Majority of UK boards neglecting GDPR while retail suffers breaches
Majority of UK boards neglecting GDPR while retail suffers breaches

Sixty-nine percent of board-level executives are neglecting to ensure the UK businesses they run will comply with the incoming General Data Protection Regulation (GDPR), according to new research from cloud solution provider Calligo.

The findings show only 31 percent of respondents said they had governance sponsorship for GDPR at board level, and just nine percent said their compliance departments were giving them full support.  

The lack of preparation isn't for the lack of trying either: six out of ten (62 percent) respondents agree that the new regulation would affect the profitability of their business, including 19 percent who said the impact would be negative.

The figures were collected in a survey of 500 IT decision-makers from enterprise-sized companies examining how businesses are preparing for the new regulation.

“It is worrying to see signs that GDPR governance does not have the full attention of so many C-level executives,” said Julian Box, chief executive of Calligo in a press statement. “Too many of those at the top think it is all about security, when that is only a part of it.  

“The deadline for compliance is May 25 next year and any company that subsequently fails to handle data in the correct manner risks the severe penalties stipulated in the regulation.”
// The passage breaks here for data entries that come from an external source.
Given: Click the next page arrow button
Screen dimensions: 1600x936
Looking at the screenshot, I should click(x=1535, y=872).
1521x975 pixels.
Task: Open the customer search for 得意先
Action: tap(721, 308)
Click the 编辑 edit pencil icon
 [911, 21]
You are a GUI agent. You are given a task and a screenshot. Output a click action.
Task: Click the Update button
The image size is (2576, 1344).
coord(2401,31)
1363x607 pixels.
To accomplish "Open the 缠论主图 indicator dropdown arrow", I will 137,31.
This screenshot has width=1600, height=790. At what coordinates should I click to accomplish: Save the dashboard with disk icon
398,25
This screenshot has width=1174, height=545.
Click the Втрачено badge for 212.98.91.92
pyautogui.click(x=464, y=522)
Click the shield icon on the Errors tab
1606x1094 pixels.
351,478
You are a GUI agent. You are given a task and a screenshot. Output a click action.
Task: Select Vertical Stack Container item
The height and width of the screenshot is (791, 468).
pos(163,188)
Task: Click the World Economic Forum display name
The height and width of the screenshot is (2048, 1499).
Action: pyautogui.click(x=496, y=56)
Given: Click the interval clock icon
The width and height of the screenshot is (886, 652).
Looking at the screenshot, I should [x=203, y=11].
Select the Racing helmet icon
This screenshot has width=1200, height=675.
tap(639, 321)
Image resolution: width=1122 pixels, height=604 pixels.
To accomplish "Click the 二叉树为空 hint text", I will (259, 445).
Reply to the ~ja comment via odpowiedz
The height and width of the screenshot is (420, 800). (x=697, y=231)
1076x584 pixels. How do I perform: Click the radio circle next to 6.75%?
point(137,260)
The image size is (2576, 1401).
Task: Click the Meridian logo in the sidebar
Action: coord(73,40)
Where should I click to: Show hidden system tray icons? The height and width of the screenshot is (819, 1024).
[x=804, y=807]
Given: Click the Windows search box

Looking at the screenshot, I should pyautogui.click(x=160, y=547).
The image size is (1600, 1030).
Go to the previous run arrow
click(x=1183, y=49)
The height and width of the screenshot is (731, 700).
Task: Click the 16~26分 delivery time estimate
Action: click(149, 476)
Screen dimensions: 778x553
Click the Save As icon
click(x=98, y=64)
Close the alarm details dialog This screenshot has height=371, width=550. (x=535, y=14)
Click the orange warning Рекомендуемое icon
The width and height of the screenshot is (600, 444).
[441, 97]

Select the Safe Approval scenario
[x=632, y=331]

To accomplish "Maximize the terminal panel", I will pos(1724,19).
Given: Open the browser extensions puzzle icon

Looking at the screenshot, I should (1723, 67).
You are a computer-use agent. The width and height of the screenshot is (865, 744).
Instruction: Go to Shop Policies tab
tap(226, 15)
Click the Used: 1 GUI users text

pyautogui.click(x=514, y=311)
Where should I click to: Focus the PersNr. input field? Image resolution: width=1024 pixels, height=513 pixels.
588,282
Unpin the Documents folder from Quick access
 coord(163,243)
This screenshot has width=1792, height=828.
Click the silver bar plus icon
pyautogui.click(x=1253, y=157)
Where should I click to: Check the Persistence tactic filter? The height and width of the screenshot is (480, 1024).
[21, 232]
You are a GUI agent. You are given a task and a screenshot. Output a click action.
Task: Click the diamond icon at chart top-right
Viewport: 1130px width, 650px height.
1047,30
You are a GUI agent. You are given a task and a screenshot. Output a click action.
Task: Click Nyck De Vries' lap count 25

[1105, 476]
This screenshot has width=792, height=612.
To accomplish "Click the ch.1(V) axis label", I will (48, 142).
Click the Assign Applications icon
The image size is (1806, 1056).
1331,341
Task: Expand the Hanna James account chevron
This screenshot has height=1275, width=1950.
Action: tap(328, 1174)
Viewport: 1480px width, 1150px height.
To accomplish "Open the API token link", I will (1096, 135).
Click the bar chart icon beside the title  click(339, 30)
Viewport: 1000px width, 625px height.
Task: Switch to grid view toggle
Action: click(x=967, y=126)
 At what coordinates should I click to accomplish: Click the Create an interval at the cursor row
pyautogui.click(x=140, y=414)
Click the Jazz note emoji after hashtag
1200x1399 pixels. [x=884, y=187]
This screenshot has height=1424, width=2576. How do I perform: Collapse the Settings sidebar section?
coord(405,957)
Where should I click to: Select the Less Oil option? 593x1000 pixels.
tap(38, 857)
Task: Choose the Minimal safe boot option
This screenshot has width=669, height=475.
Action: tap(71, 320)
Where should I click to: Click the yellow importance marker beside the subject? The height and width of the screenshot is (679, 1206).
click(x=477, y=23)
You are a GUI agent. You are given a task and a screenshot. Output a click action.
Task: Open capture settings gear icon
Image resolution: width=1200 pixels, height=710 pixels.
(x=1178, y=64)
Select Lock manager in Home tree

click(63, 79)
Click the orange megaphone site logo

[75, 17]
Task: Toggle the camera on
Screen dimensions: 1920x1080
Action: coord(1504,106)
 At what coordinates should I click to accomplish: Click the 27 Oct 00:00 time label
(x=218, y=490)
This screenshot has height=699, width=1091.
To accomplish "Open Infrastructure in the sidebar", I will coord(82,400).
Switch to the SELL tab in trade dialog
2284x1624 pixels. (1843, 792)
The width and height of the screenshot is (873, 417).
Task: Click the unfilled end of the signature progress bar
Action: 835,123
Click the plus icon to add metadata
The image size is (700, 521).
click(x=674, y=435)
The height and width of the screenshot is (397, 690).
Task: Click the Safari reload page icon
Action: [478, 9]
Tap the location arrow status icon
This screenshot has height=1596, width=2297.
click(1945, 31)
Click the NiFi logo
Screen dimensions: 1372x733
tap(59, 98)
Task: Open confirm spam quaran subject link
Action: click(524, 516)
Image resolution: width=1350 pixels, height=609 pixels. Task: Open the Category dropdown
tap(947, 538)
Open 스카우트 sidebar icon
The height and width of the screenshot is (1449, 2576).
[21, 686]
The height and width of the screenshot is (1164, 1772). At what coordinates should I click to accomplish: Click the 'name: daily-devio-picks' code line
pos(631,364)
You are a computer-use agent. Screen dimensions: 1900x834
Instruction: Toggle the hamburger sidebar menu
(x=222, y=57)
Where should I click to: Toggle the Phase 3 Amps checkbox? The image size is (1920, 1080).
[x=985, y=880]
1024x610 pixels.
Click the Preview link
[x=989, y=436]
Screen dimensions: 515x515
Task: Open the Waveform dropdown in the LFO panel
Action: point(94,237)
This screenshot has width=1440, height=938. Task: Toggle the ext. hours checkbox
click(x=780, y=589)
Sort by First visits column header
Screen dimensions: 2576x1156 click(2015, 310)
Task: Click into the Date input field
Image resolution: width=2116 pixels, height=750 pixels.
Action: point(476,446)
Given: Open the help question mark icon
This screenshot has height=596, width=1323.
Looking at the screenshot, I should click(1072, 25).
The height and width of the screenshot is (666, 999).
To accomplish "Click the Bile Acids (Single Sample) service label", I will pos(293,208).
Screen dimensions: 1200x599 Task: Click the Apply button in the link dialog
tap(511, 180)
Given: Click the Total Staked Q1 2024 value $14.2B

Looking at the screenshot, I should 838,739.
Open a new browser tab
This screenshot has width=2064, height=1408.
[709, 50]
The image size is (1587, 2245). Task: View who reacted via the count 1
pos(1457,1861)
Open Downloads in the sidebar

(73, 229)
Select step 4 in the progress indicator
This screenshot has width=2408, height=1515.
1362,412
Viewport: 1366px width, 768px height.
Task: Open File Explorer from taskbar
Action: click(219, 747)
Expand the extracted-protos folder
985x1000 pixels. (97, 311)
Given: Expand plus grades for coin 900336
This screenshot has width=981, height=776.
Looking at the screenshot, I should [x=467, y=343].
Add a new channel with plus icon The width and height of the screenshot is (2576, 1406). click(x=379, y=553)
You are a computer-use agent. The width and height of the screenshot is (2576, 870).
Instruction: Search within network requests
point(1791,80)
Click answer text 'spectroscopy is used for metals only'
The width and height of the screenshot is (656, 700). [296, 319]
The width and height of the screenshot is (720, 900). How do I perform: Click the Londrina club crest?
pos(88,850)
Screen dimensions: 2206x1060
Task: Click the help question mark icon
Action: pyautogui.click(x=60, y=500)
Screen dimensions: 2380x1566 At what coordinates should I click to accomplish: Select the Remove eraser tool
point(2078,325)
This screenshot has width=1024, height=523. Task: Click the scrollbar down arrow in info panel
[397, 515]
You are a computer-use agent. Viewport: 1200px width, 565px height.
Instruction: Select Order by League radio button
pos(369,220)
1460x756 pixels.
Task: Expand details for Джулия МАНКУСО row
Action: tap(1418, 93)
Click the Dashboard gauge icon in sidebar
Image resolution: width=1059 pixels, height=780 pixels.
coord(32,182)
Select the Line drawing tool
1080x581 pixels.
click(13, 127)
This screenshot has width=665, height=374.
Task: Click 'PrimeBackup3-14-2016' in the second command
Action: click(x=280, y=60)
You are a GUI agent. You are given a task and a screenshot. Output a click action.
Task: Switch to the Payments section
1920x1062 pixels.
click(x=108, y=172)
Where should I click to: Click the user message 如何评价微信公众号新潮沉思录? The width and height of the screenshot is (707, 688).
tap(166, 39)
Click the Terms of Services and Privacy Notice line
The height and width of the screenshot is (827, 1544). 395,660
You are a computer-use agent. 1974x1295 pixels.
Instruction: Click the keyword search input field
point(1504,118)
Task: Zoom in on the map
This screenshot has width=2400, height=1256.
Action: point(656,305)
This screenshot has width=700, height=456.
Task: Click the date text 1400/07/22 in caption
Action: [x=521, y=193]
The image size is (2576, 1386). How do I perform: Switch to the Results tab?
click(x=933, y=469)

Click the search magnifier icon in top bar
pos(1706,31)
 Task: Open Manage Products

The survey found that only 43 percent of companies have appointed and/or resourced a data protection officer, despite this being a requirement of the GDPR for medium-sized and larger businesses. In IT and telecoms, the figure is just 37 percent, while in manufacturing and utilities it is just 36 percent.

On average, organisations said they will employ 10 people on the task of achieving GDPR compliance, with healthcare sector proving the most committed, devoting an average 26 employees. This compares with averages of nine in IT and telecoms and four in arts and culture.

Retail and the GDPR

The research comes as security firm Thales warns that as GDPR approaches, retail data breaches remain unacceptably high.

The report, issued by cyber security company Thales, in conjunction with analyst firm 451 Research, reveals that a staggering 43 percent of retailers had experienced a data breach in the last year, with a third (32 percent) claiming more than one.

Some 88 percent of retailers consider themselves vulnerable to data threats past year, according to the 2017 Thales Data Threat Report, Retail Edition, released today and announced in a release.

An increase in regulations such as the forthcoming EU GDPR has led to greater awareness and concern around issues of data privacy and sovereignty, with 72 percent of retailers claiming to be impacted.

Two in five retailers across the globe have experienced a data breach in the past year, according to the 2017 Thales Data Threat Report, Retail Edition, released today.